Hier werden wir wieder gerichtet werden

Sie existieren auch heute zu Recht. Außerdem scheinen nach der Regierungsintegration von SYRIZA und der Unfähigkeit der anderen linken Kräfte, eine potenzielle Mehrheitsströmung des Widerstands zu bilden, andere Kräfte mit einer vagen oder rechtsextremen Tendenz bereit zu sein. Ich kann diese Befürchtungen zwar nachvollziehen, aber ich würde nicht sagen, dass ich mir große Sorgen mache. Es kann keine Massenmobilisierung geben, in der ein reiner Klassensubtext zum Vorschein kommt, ohne dass es zu internen Meinungs- und Linienkonflikten kommt, selbst zu tief reaktionären. Aber große Kämpfe sind nicht der Nährboden für rechtsextreme oder gar faschistische Ansichten. Im Gegenteil, die Niederlage der großen Kämpfe nährt diese Strömungen. Dies geschah während der Zeit der Quadrate und nach 2015.

Natürlich ist ein Jahrzehnt vergangen. Vielleicht waren wir in unserer Frustration und unserem Nachdenken unvorbereitet. Vielleicht waren wir es leid, uns an die vielen kleinen und großen Spiele zu gewöhnen, die in diesen zehn Jahren von immer weniger Menschen gespielt wurden.
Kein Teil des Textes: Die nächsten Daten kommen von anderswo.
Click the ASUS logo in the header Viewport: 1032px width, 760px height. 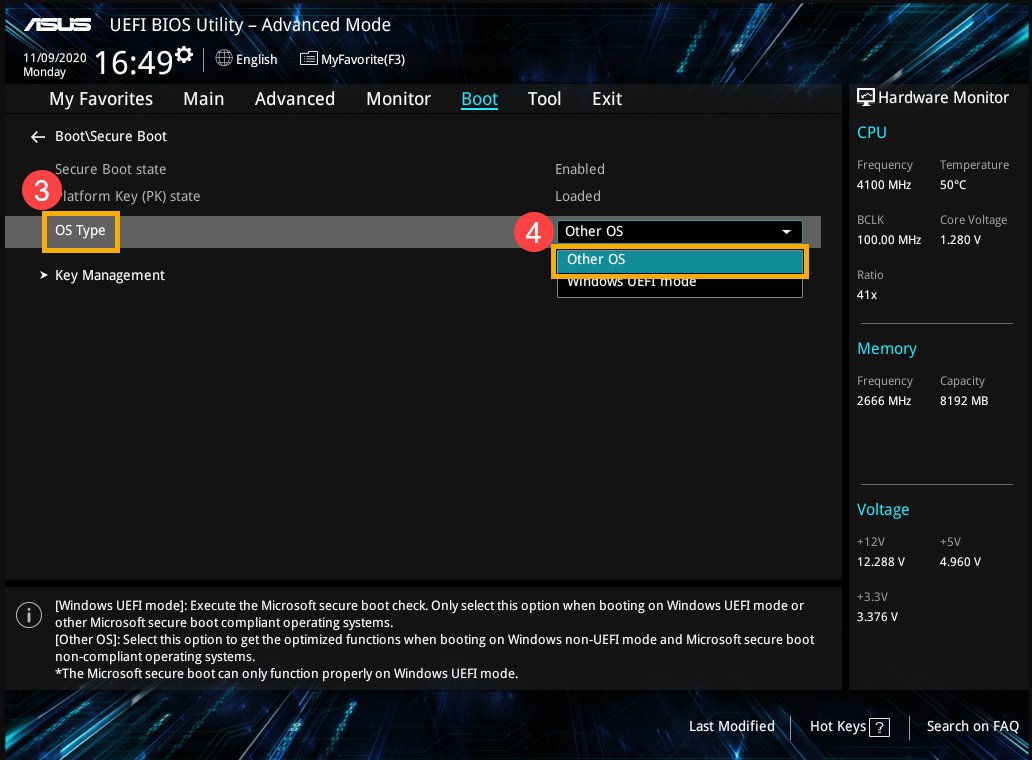(58, 24)
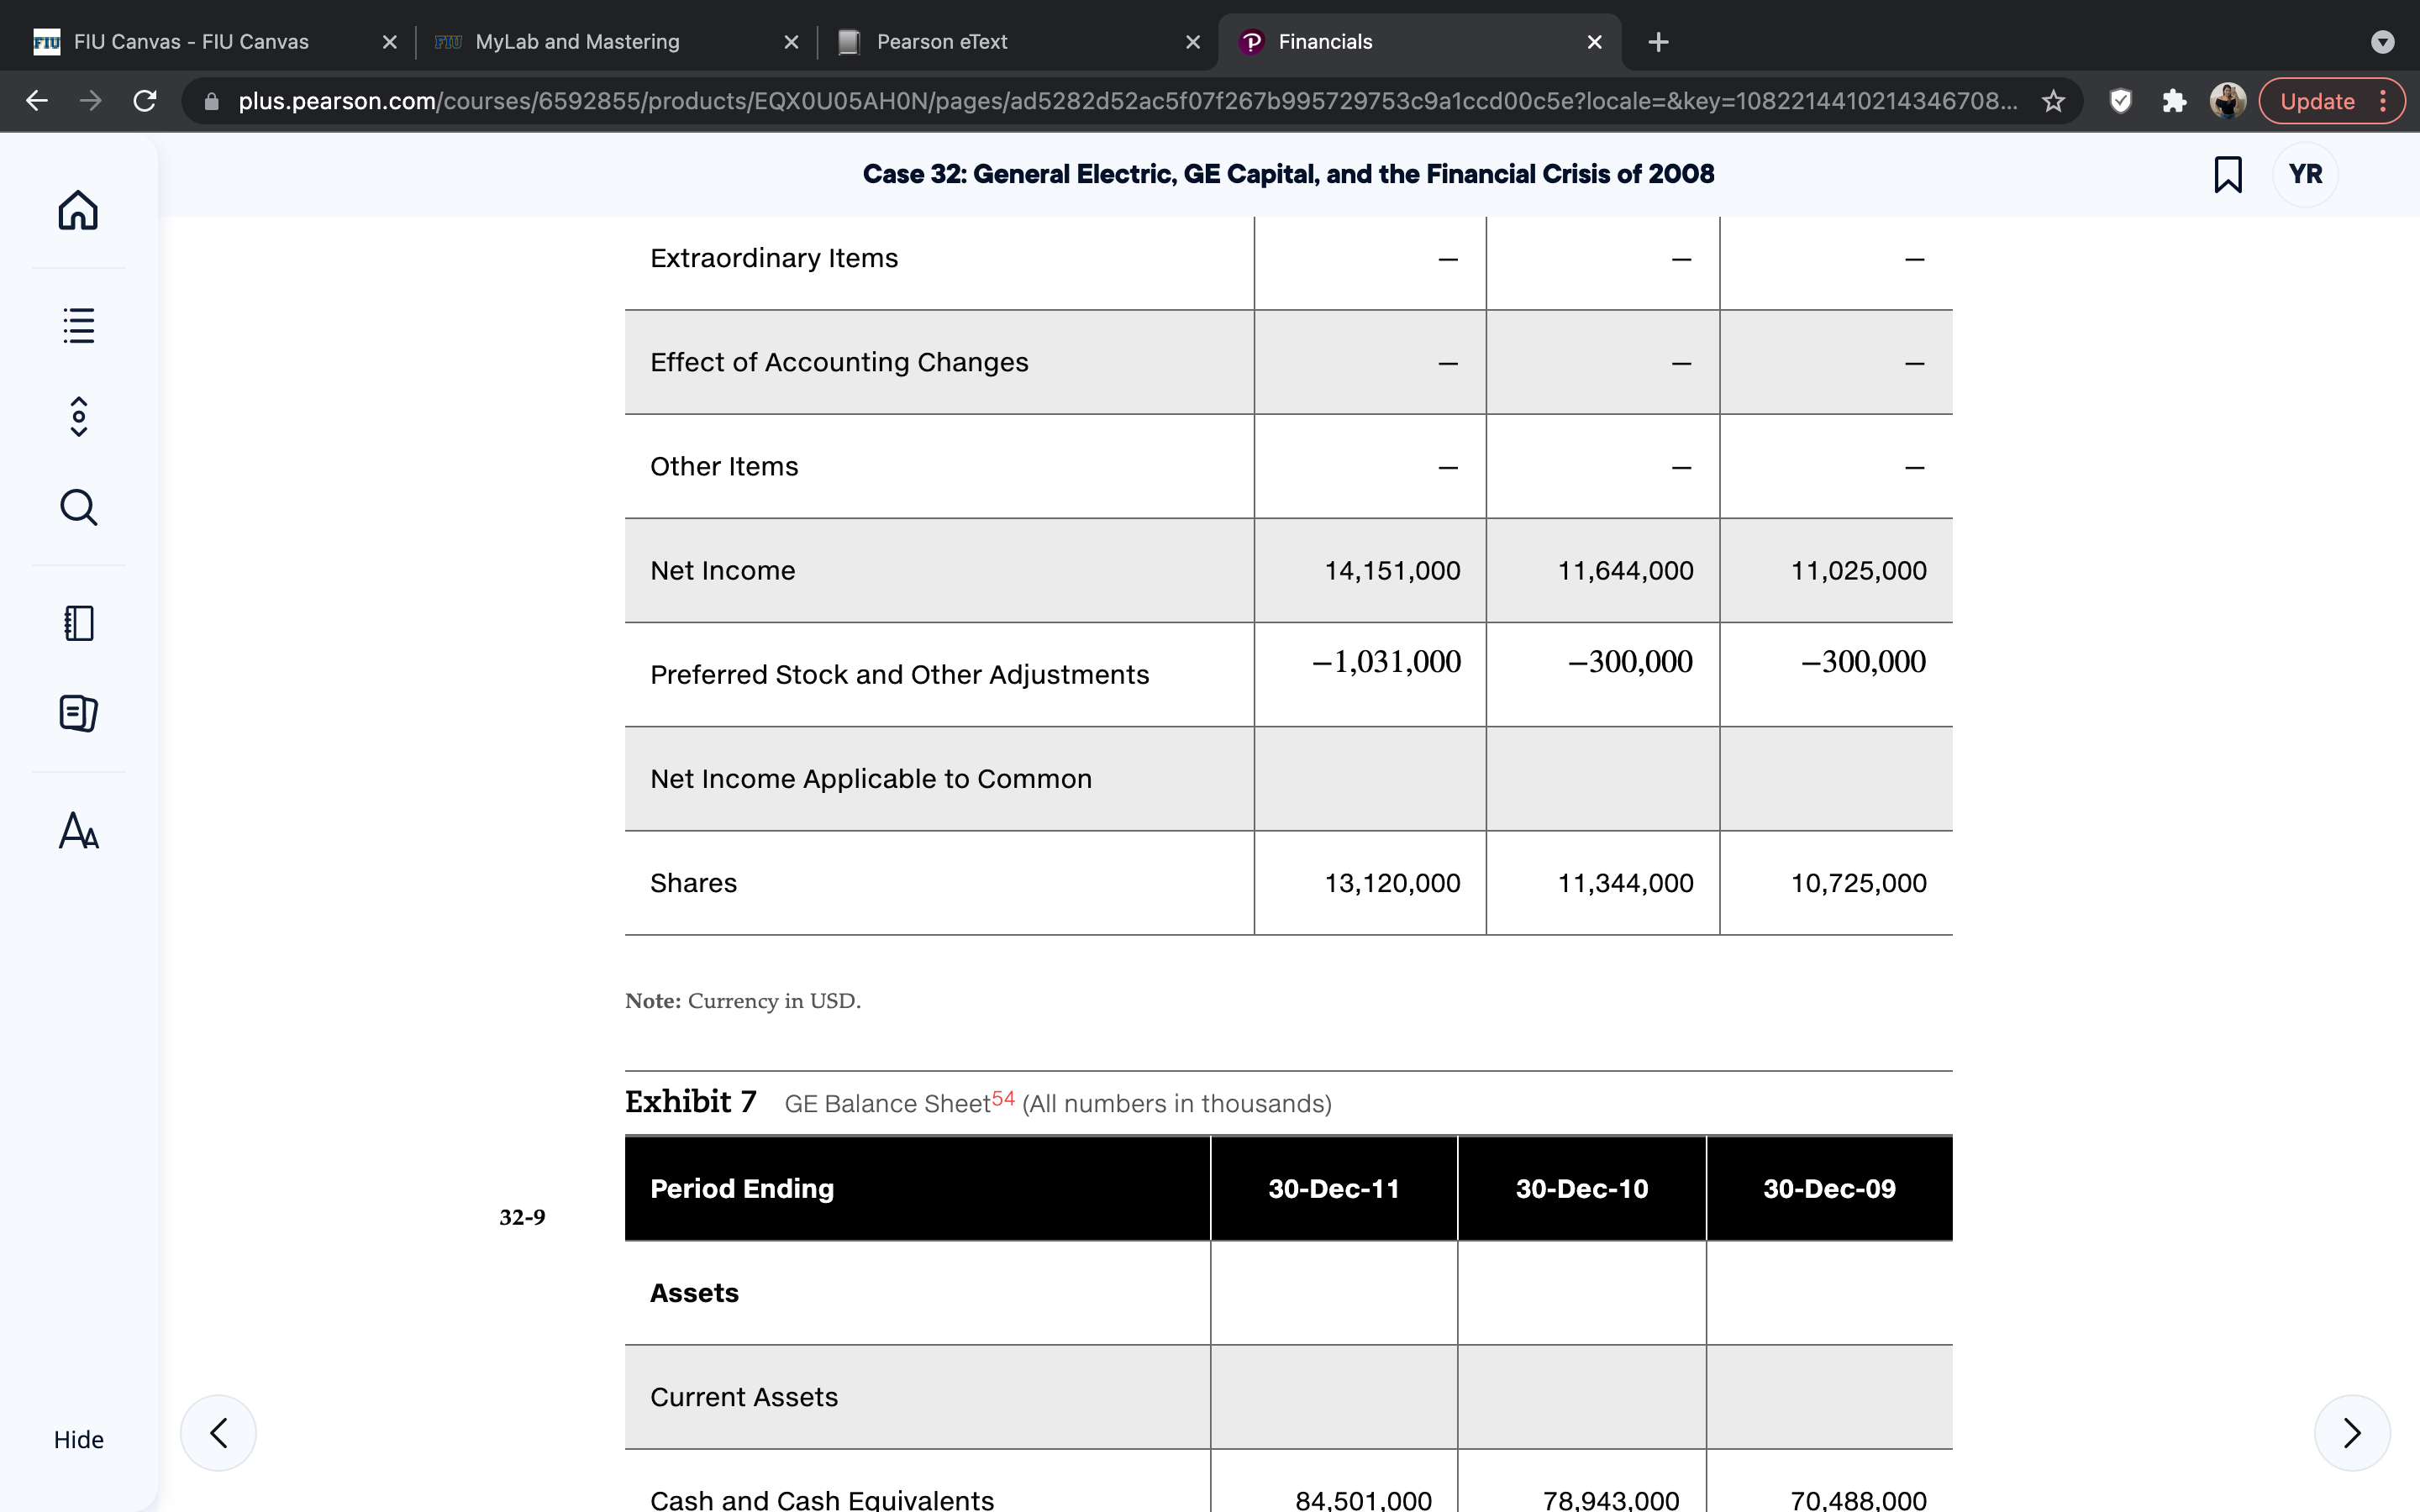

Nicht so schlimm, wir haben noch eine Chance. Es hat ja nicht viel gefehlt, und die Linken hätten sich mit ganzem Herzen an den vorangegangenen Mobilisierungen beteiligt. Hier werden wir wieder beurteilt werden, in erster Linie nach unserer eigenen Beteiligung und Nützlichkeit. Es gibt keine größere Gelegenheit für eine breite subversive Einheit der Kräfte der Linken und der Arbeiterbewegung als innerhalb der großen Volksbewegung dieser Zeit.

Mit dem Wissen um die Lücken, die es gibt, aber auch mit dem Glauben, dass große Kämpfe Wege eröffnen. Sie erhellen Wege, wo nichts zu sehen war. Mit der Bereitschaft zu praktischem und politischem Engagement. Mit organisatorischer Arbeit, vor allem für die Massivität des Streiks, für die Bewachung der Demonstration vor den Repressionskräften und für die Einhaltung der Verfassung. Mit der Planung für den nächsten Tag und die Fortsetzung, durch die Zusammenarbeit und Koordination der Bewegungen. Mit Wissen und einer neuen Stimmung und einem neuen Schwung. Das ist der Weg für die Linke. Die notwendige Diskussion über das linke Thema, das die Zeit braucht, geht zuallererst über die Bildung des sozialen Blocks von Gegenangriff, Widerstand und Subversion. Das Thema, das neuen Optimismus und Zuversicht für einen anderen Weg der Gesellschaft schaffen wird.